Texto proporcionado:
************
En otra entrada de este blog comenté mi obsesión por la búsqueda de relaciones que unieran personajes disímiles. Hablaba entonces de Michael Faraday, George Glas y William Godwin, unidos por un mismo sentimiento religioso y la pertenencia a una pequeña secta de la iglesia de Escocia. Quiero ahora hablar de una relación que unía al científico Michael Faraday con el escritor Enrique Hudson (de cuyo conocimiento no me cansaré en agradecer al discreto amigo Emilio Gavilanes).

 

Faraday nació medio siglo antes que Hudson, y aunque este último se crio y pasó la etapa más significativa de su vida en las pampas argentinas, ambos tenían sangre inglesa. Pero sobre todo compartían una idea animista de la naturaleza muy semejante. Para los dos, los fenómenos naturales eran una expresión o manifestación de una realidad trascendente. Michael Faraday se esforzaba por desvelarla a través de la observación razonada y la experimentación; Enrique Hudson, por medio del sentimiento y la literatura. Faraday la experimentaba por ejemplo al contemplar durante horas una tormenta en las montañas de Gales; a Hudson se le revelaba la misma verdad escondida cuando se extasiaba hasta perder la noción del tiempo ante una flor, una bandada de pájaros o un ombú en las llanuras de la pampa.
************
Material suministrado:
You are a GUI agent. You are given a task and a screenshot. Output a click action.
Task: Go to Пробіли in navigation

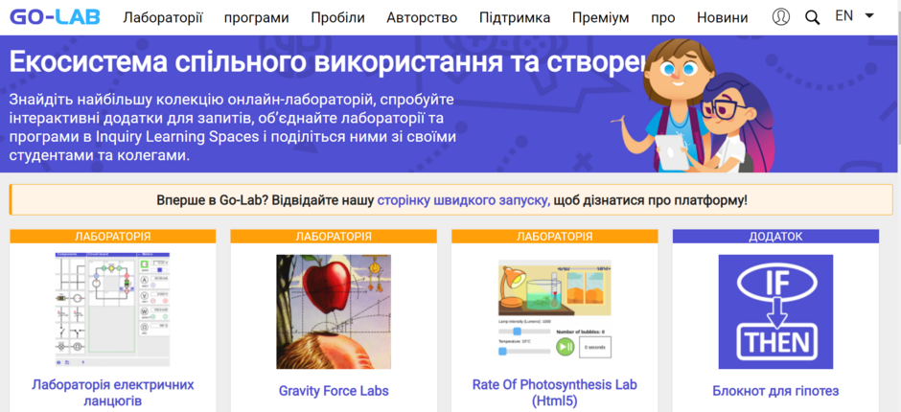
************
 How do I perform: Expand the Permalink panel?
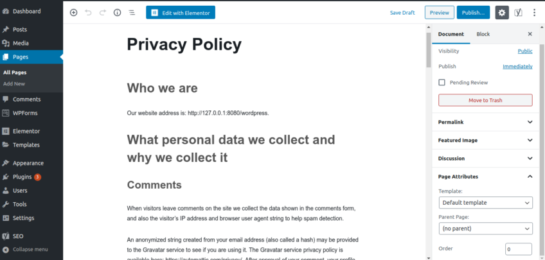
************
Requisitos de tarea:
Redacta la continuación del texto sobre Michael Faraday y Enrique Hudson, comenzando justo después de su última oración.

Resultado obtenido:
En una de sus didácticas conferencias de los viernes en la Royal Institution, Michael Faraday explicaba:

 

No hay nada más extraño en la mente humana que la manera según la cual la incorporación de la costumbre en el pensamiento reduce lo más grande y lo más importante de las verdades naturales a lo más opaco y aburrido del día a día.

 

Y a través de sencillos experimentos ponía de manifiesto toda la belleza y complejidad que hay detrás de la combustión de una vela, una lámpara o el funcionamiento de una chimenea.

 

Enrique Hudson hacía poesía de esa misma sencillez de las cosas y escribía libros como el ya glosado en este mismo blog por el antes aludido Emilio Gavilanes, Viajero en pequeñas cosas. Un par de capítulos de este libro me llevan a señalar otra notable actividad que Hudson compartía con Faraday y con lo que acabo esta breve relación.

 

Me refiero a la afición de ambos por los humildes cementerios de pequeñas iglesias. En esos lugares los dos hallaban el lugar y la atmósfera propicia a la revelación de esa trascendencia escondida.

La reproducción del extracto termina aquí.